Although the study was conducted at multiple centers, potential heterogeneity across study sites was minimized through stratified randomization by center, the use of a standardized intervention protocol, and uniform outcome assessment using self-administered smartphone-based PROMs. Therefore, a random-effects model was not applied, as between-center variability was considered negligible. Missing data were handled using a complete case analysis approach, whereby only participants with complete data across all timepoints for the primary and secondary outcomes were included in the final analyses. Analyses were conducted based on the intention-to-treat(ITT) principle, and participants who completed all scheduled evaluations were included in the final analysis.
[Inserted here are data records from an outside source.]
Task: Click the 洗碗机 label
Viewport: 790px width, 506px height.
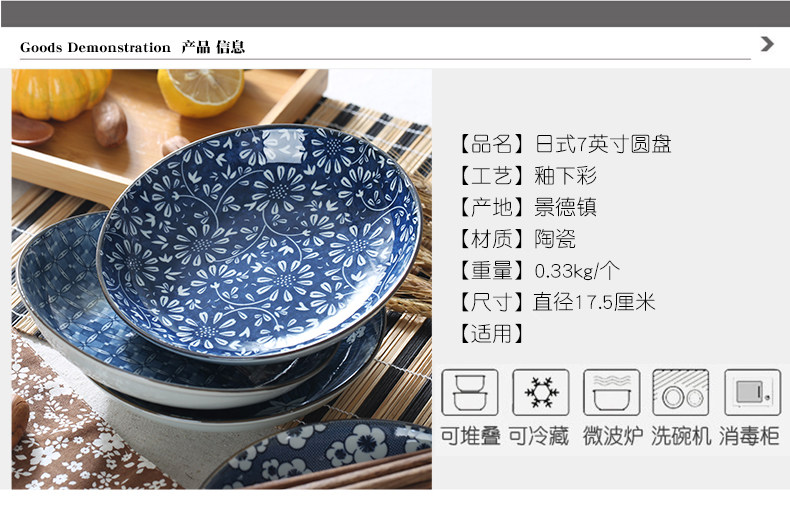Action: click(681, 436)
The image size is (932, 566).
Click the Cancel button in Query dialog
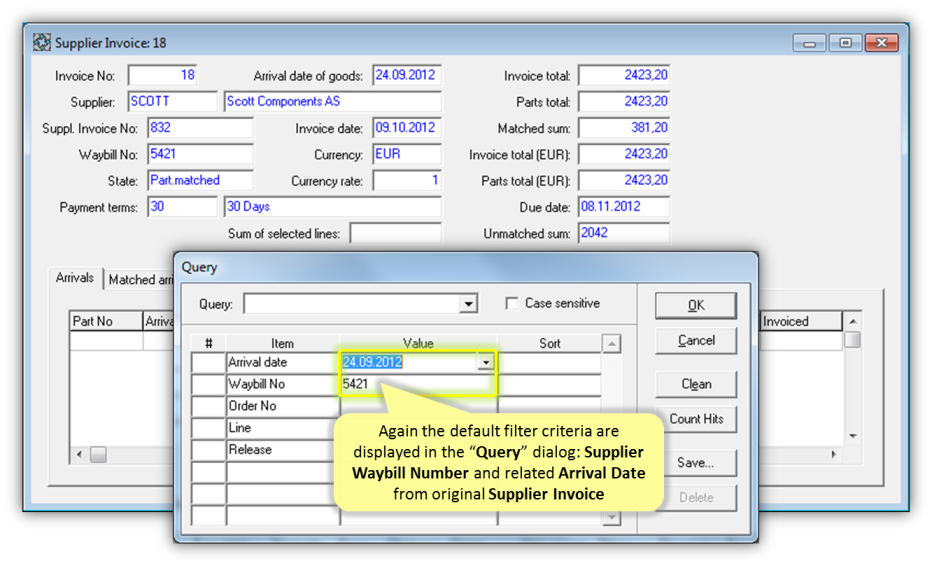click(695, 341)
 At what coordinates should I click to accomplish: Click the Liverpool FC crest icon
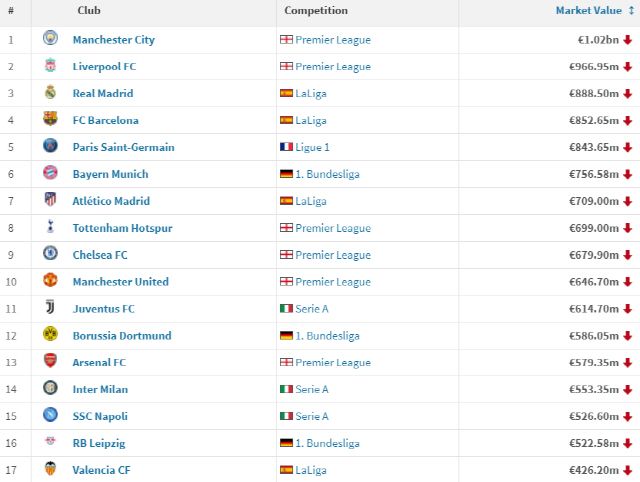pyautogui.click(x=50, y=67)
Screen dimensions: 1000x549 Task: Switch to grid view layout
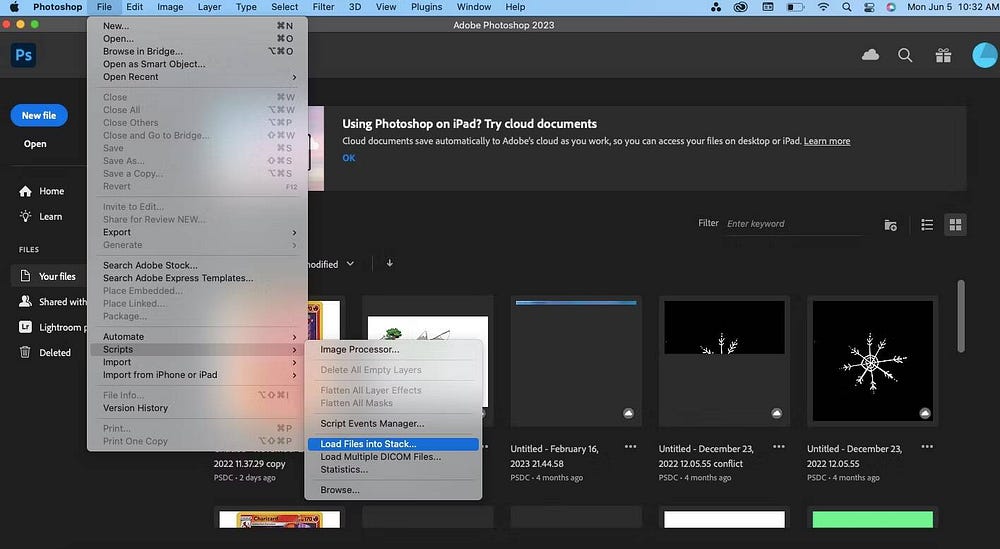point(955,225)
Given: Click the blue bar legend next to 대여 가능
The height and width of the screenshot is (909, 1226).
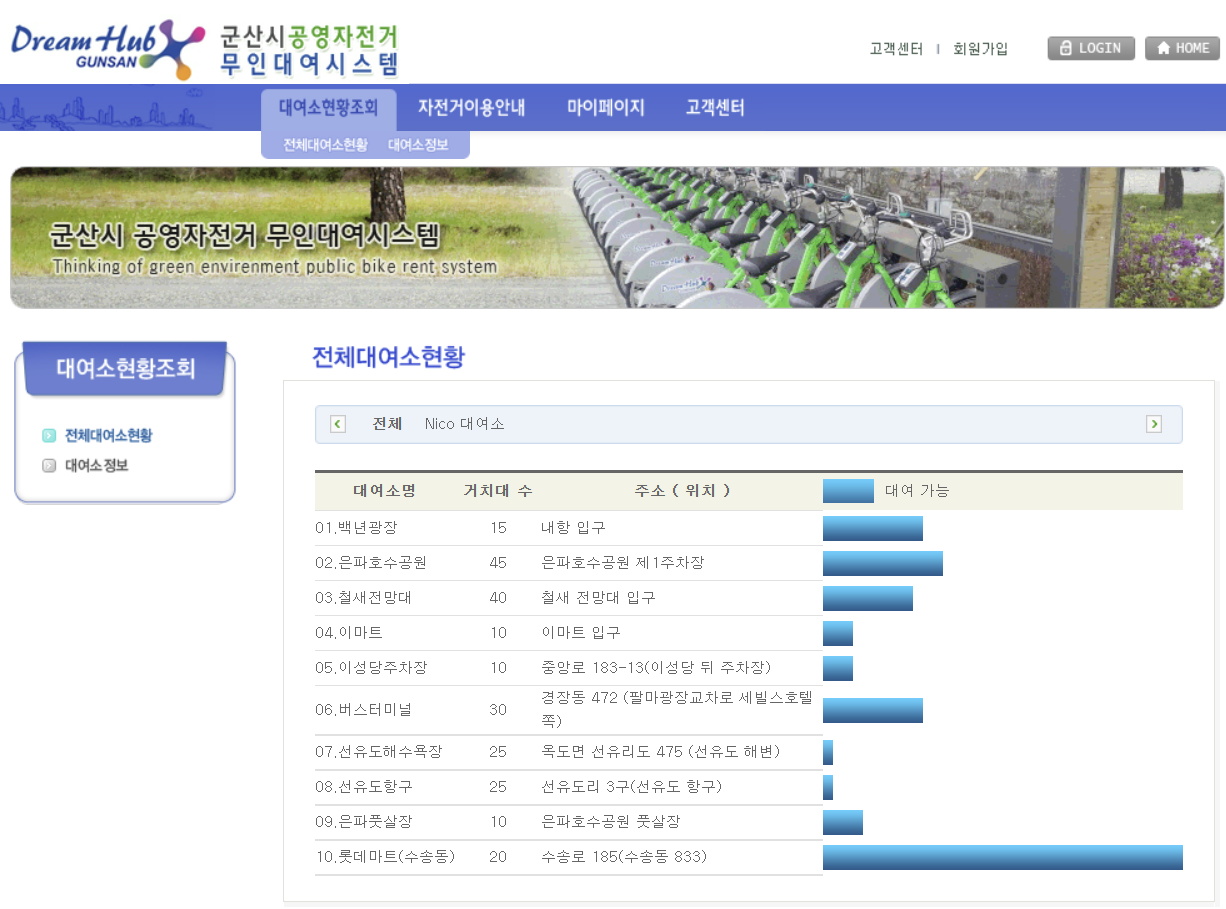Looking at the screenshot, I should click(848, 490).
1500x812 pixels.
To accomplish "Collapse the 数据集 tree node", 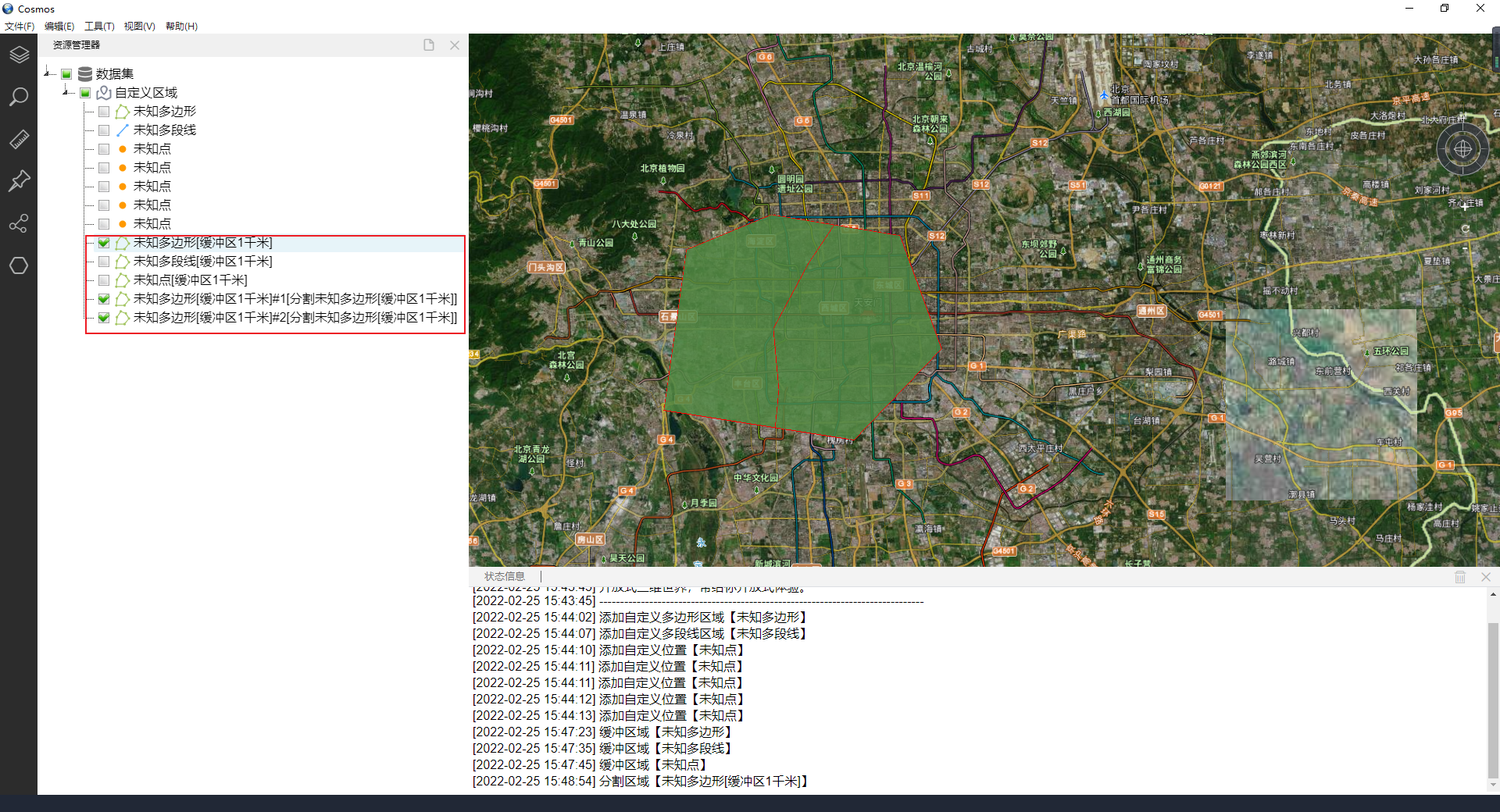I will pos(48,73).
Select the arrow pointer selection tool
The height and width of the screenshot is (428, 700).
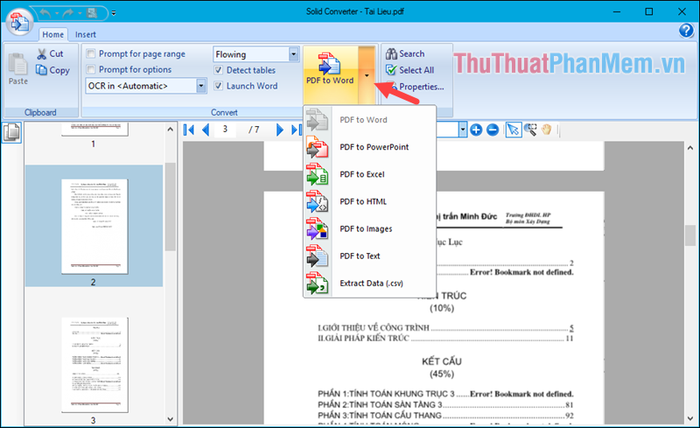513,130
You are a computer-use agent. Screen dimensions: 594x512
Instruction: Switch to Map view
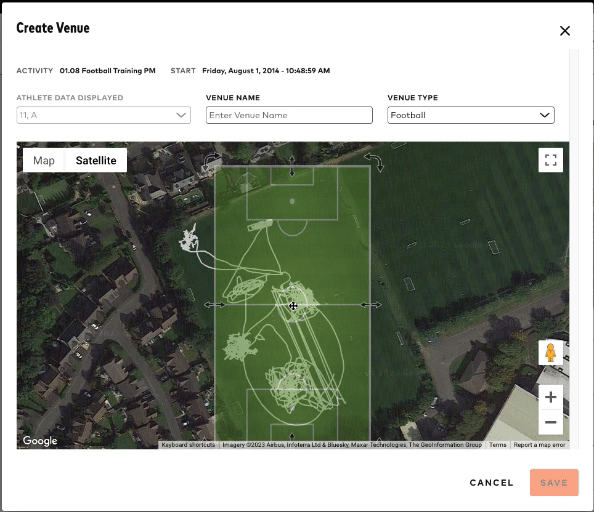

To compare treatment effects, both adjucted and unadjusted analyses were conducted. For primary and secondary outcome measures(VAS, EQ-5D, and FAOS), analysis of covariance(ANCOVA) was used to compared Week 4 outcome between groups while adjusting for baseline values. Linear mixed-effects models(LMMs) were used to evaluate repeated-measures outcomes across the 4-week period, including fixed effects for group, time, and group x time interaction.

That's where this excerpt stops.